Lukisan secara simbolik ialah lukisan yang menganbil sesuatu sebagai pelambang, sering kelihatan seperti sindiran. Pada masa jepang berkuasa di tanah air kita, sensor atas karangan-karangan amat keras. Untuk mencoba melepaskan diri dari jaringan sensor itu, dibuatlah karangan yang simbolis. Jika tidak, maka karangan ditambah lagi dengan kalimat-kalimat yang tak berarti sekedar untuk mengelabuhi mata sensor Jepang.
Dalam karangan yang simbolis biasanya binatang atau tumbuhan dilukiskan sebagai manusia dengan sifat-sifatnya. Misalnya Hikayat Kalilah dan dimnah, Hikayat Panca Tantra, Syair si Burung Pungguk.
Dalam kesusastraan Indonesia, kita lihat misalnya karangan Maria Amin Tinjaulah Dunia Sana. Tokohnya ikan-ikannya dalam akuarium. Gerak-gerik dan sifat-sifat ikan itu dilukiskannya sebagai lukisan manusia yang beraneka ragam sifatnya. Aliran simbolik sejalan dengan surealisme, yakni bahwa ala mini hanyalah sebagai batu loncatan untuk menyatakan pengertian yang lebih tentang manusia yang hidup.

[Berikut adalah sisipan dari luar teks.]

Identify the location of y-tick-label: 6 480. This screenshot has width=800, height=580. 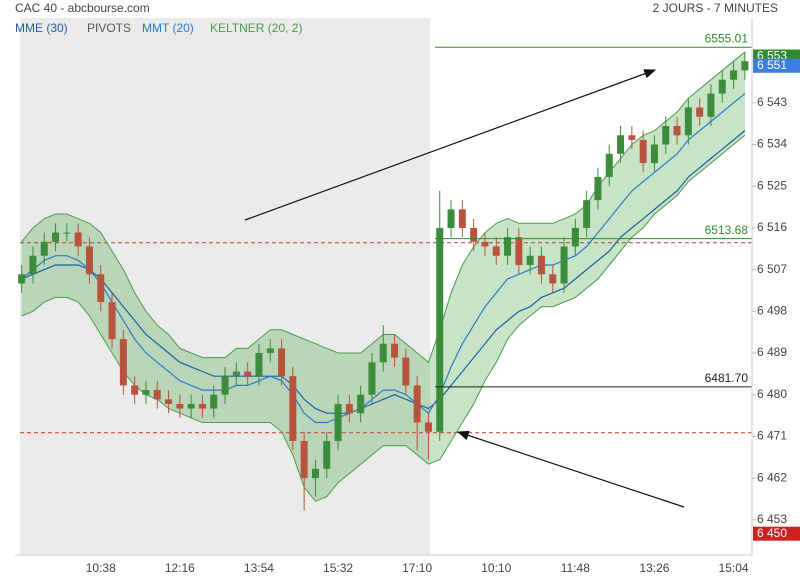
(772, 394).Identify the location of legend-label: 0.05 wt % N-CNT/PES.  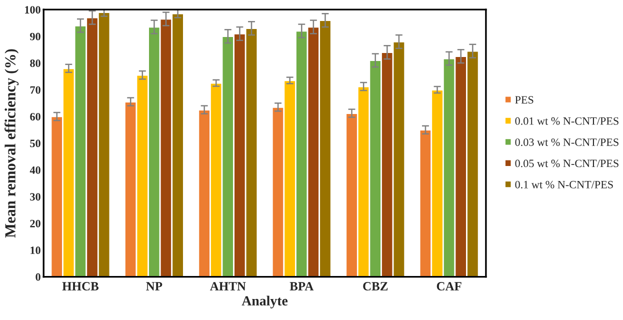
(566, 164). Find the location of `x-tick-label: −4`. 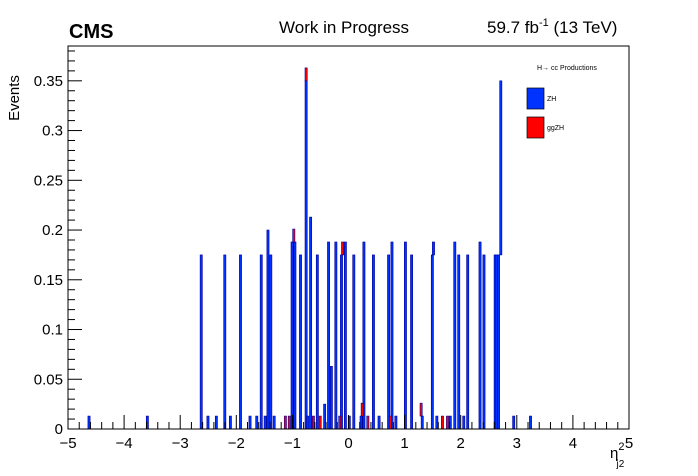

x-tick-label: −4 is located at coordinates (124, 444). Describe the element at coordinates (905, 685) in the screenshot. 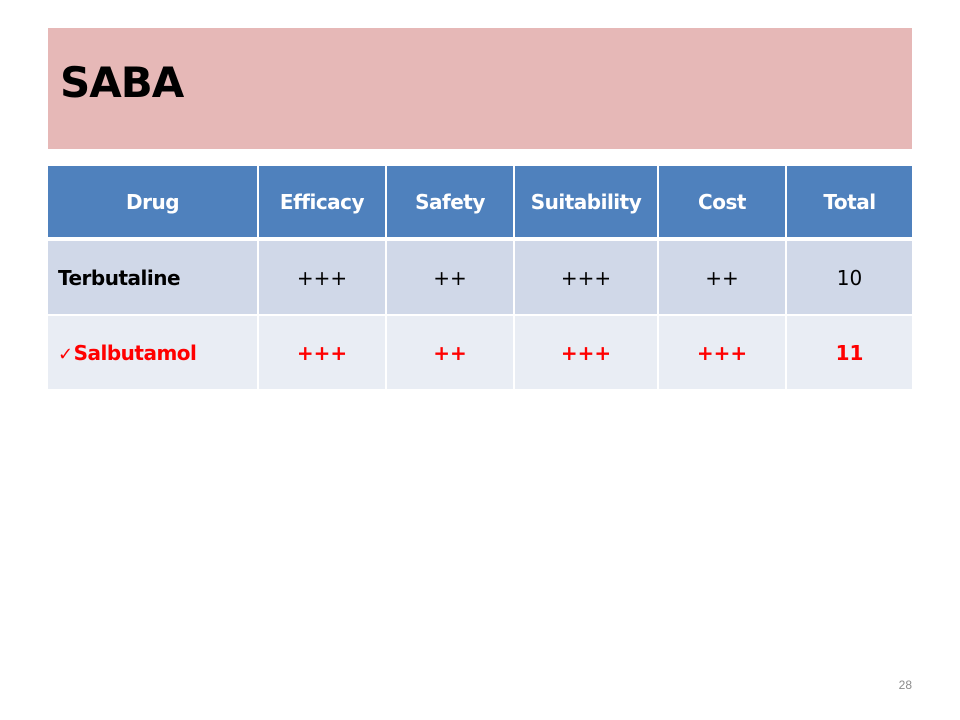

I see `page-number: 28` at that location.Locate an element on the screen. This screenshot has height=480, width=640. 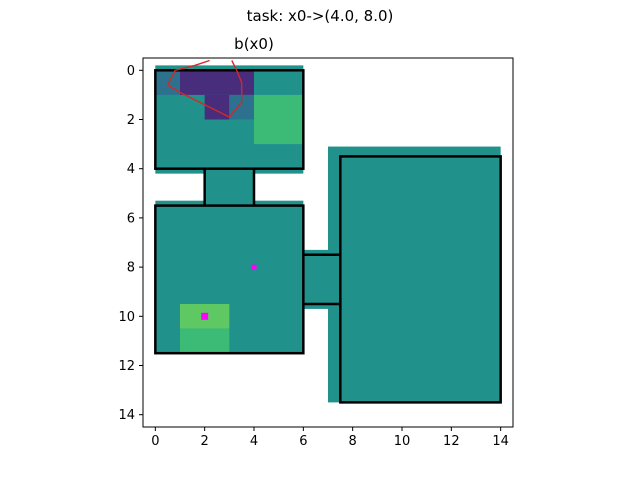
y-tick-label-6: 6 is located at coordinates (131, 218).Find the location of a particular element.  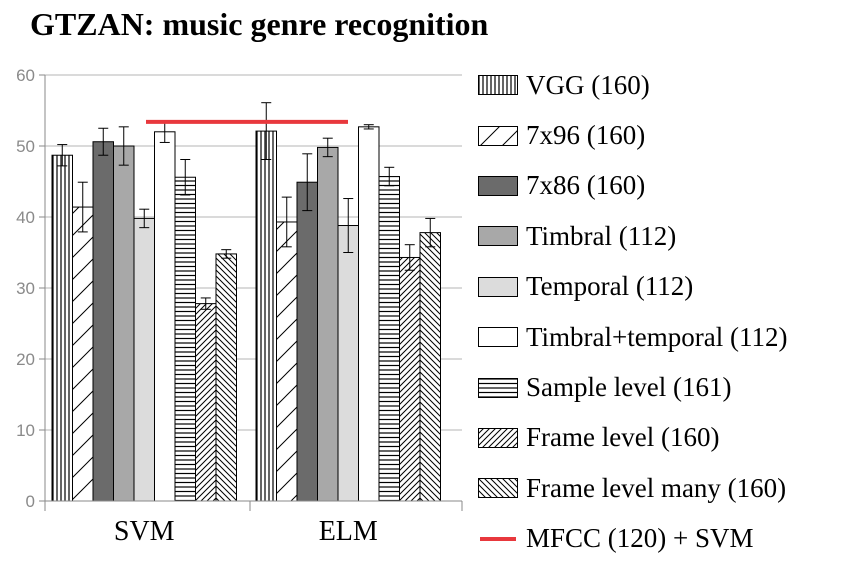

legend-label: Sample level (161) is located at coordinates (629, 388).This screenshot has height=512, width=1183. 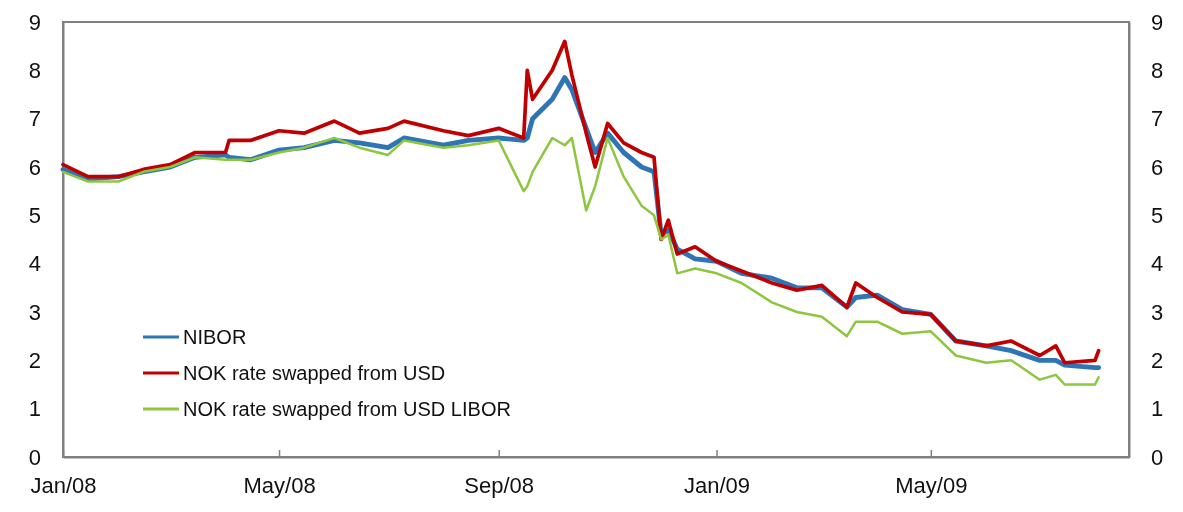 What do you see at coordinates (500, 485) in the screenshot?
I see `x-tick-label: Sep/08` at bounding box center [500, 485].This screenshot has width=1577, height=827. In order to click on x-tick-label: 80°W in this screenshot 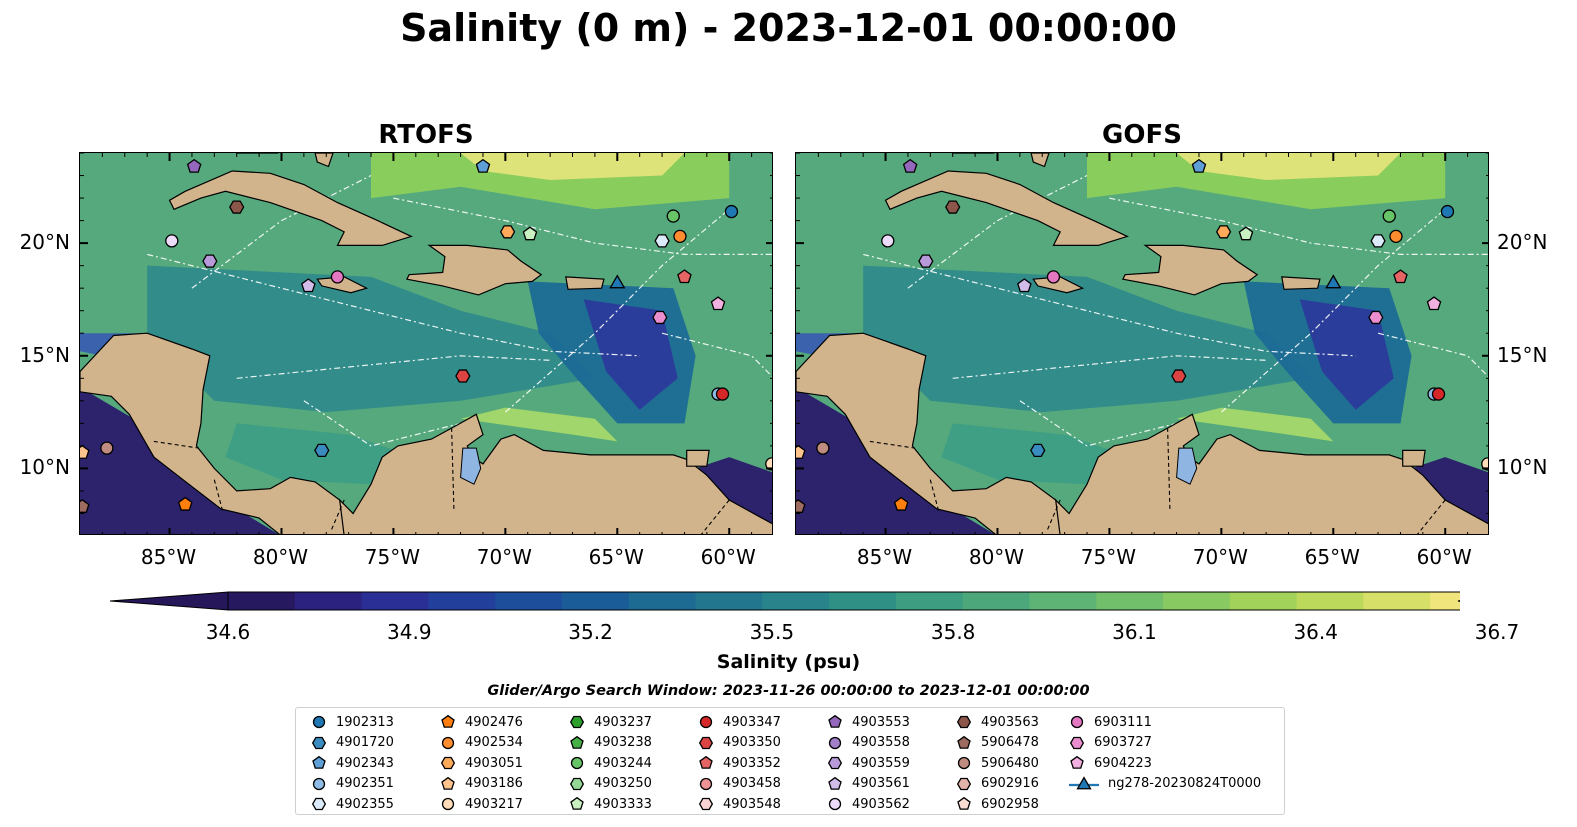, I will do `click(280, 557)`.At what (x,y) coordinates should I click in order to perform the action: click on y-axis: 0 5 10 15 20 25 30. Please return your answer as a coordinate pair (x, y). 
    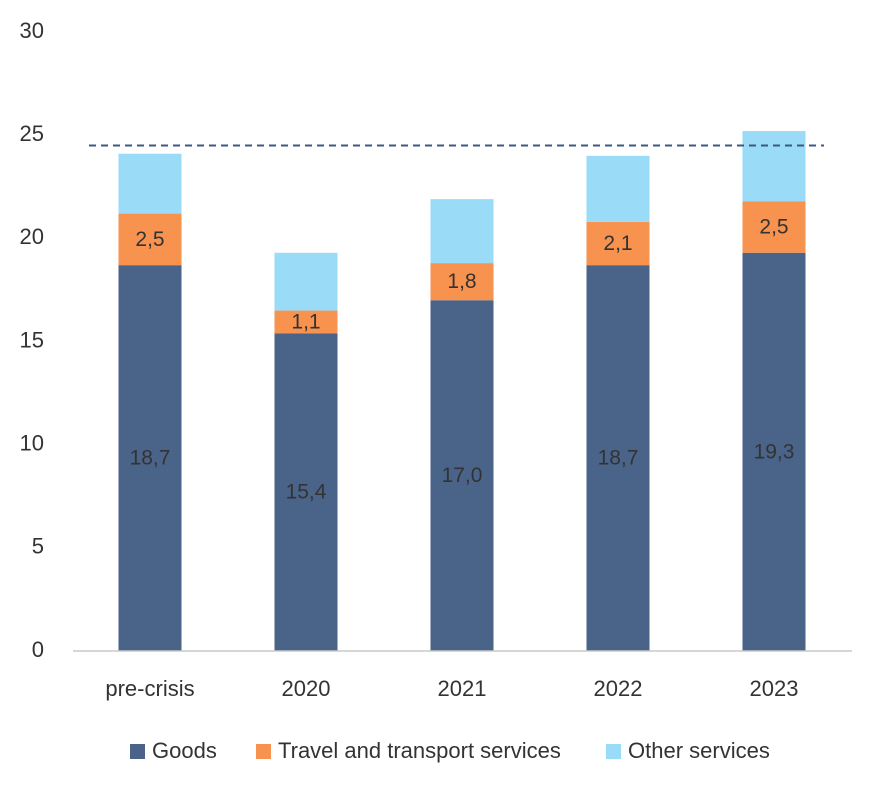
    Looking at the image, I should click on (32, 340).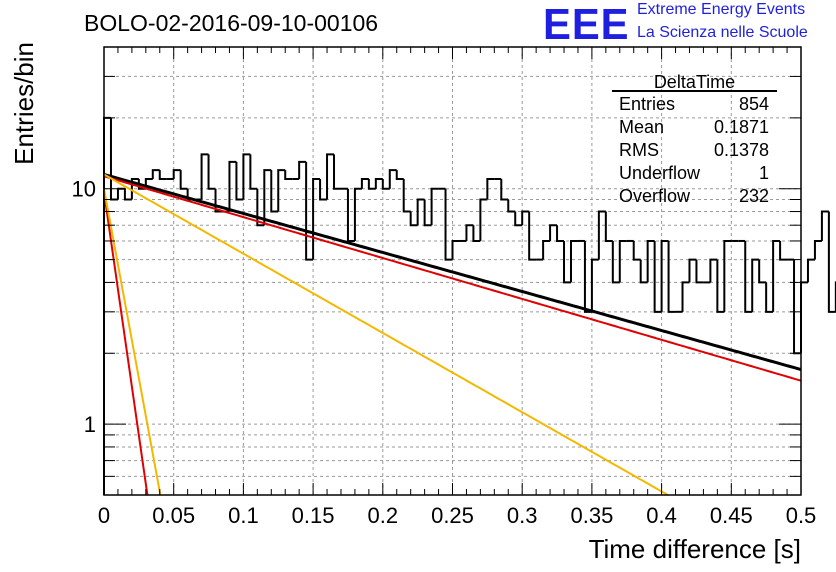 The image size is (836, 572). I want to click on x-tick-label: 0.35, so click(592, 516).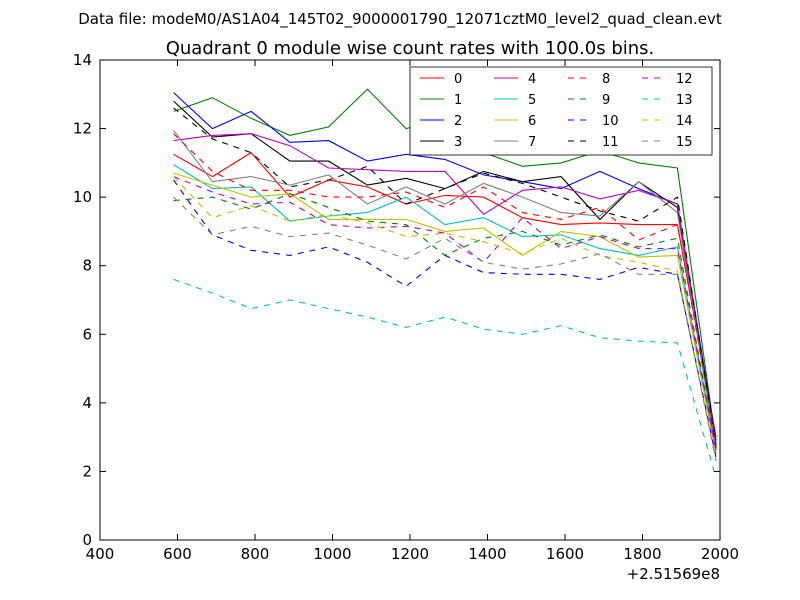  I want to click on y-tick-label: 12, so click(82, 129).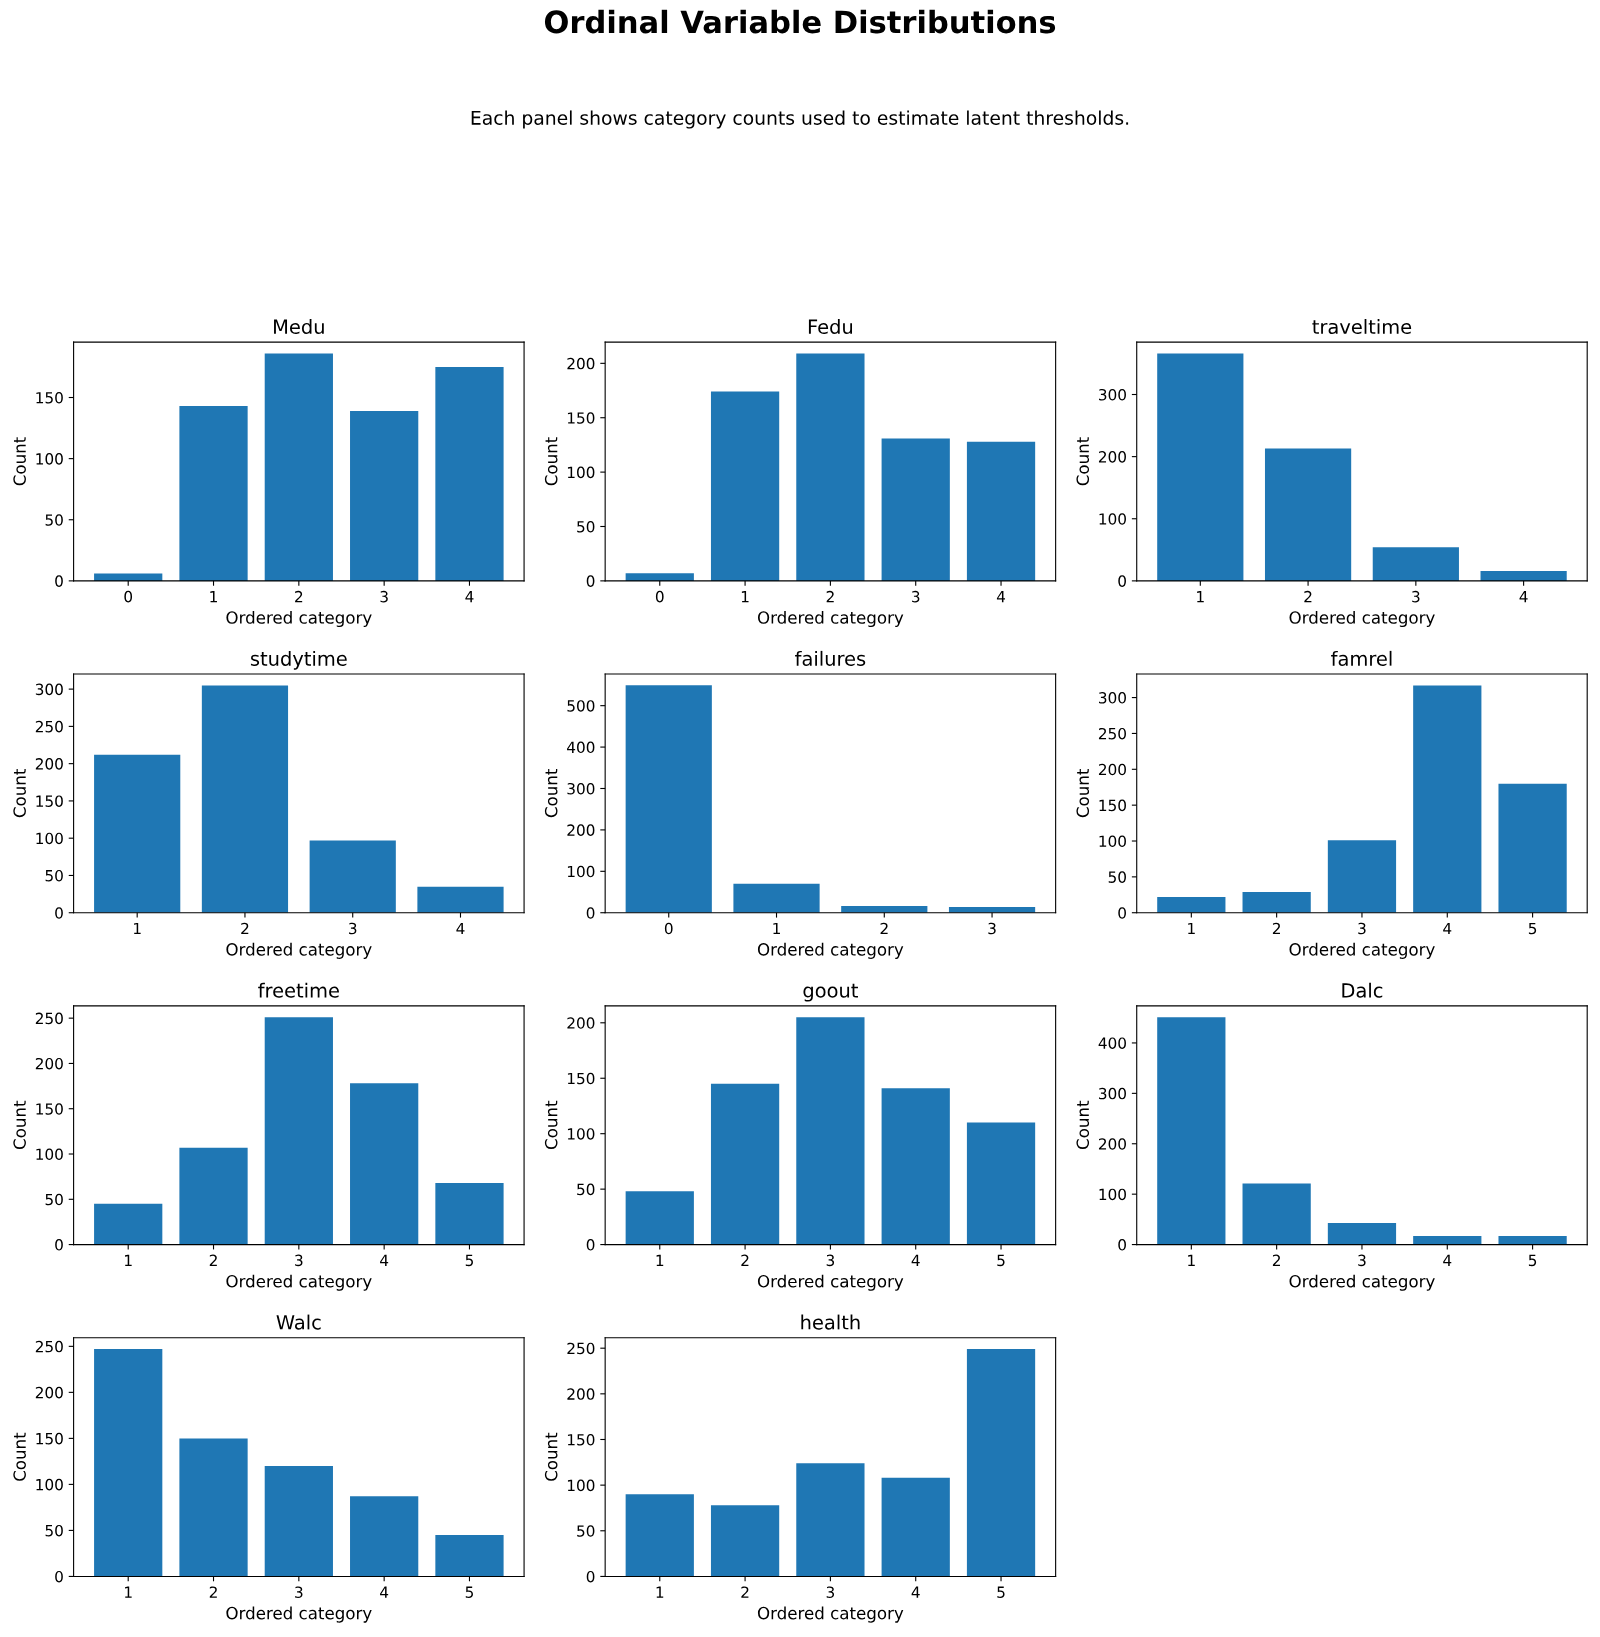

Aliran ini mengutamakan penguraian psiko (jiwa). Itu sebabnya pengarang harus mempunyai pengetahuan tentang dasar-dasar jiwa manusia berdasarkan teori-teori para ahli ilmu jiwa umpamanya Freud dan Kunkel, mengetahui teeori serta mendalami jiwa manusia seperti tokoh cerita yang akan ditampilkannya. Harus tahu bagaimana jiwa orang Islam, Kristen, Budha, Hindu, sehubungan dengan agama anutan masing-masing. Harus tahu bagaimana jiwa manusia yang berpaham Marxisme, anarchisme, dan sebagainya. Dengan tak memiliki pengetahuan tersebut, sukarlah bagi pengarang melukiskan jiwa tokoh-tokoh ceritanya setepat mungkin. Contoh kaangan yang beraliran psikologisme dalam kesusastraan kita adalah Atheis karya Achdiat Kartamihardja dan Jalan tak Ada ujung karya Mochtar Lubis.